_Stated task_. Rewrite the data from the line that contains "Click the open-project" through the line that contains "coord(63,573)", inclusive, swapping "Capacity" for "Volume" and leaving everything else unchanged.

===== The data

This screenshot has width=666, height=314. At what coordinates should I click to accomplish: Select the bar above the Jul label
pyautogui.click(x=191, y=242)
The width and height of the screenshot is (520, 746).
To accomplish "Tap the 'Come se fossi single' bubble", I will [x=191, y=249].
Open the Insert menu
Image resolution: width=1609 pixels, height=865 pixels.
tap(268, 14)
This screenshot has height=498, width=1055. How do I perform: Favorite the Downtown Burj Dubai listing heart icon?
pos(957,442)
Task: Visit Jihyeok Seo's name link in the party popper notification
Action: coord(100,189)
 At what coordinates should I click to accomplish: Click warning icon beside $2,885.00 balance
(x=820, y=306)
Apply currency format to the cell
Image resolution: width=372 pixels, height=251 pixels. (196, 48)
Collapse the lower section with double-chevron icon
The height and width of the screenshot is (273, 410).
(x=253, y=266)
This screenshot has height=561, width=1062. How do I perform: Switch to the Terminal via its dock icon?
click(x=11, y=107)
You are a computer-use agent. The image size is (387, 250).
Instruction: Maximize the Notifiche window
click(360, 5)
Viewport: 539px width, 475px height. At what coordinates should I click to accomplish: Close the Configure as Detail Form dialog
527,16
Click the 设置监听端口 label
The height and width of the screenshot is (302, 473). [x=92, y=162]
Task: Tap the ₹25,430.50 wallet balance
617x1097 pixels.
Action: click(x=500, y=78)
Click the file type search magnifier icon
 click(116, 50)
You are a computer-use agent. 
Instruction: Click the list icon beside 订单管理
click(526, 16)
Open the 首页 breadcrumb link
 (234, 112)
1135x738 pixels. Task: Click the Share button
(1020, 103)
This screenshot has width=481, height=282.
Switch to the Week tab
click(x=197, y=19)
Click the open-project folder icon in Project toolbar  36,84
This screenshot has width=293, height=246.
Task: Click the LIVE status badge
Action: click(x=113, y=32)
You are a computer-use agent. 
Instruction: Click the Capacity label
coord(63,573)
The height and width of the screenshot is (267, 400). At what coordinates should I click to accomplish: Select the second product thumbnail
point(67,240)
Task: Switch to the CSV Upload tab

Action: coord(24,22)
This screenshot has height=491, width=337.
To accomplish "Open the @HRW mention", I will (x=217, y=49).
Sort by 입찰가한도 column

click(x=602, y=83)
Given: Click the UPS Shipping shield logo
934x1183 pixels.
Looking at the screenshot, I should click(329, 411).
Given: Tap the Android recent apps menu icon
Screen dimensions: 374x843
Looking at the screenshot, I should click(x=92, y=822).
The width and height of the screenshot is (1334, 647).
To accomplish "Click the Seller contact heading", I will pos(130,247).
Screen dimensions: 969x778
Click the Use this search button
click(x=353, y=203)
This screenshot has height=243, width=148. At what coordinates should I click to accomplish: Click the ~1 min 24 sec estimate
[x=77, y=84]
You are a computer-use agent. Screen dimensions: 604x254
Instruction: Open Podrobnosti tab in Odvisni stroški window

==========

_Worked answer_.
Click the open-project folder icon in Project toolbar  36,84
This screenshot has width=293, height=246.
Task: Click the LIVE status badge
Action: click(x=113, y=32)
You are a computer-use agent. 
Instruction: Click the Volume label
coord(63,573)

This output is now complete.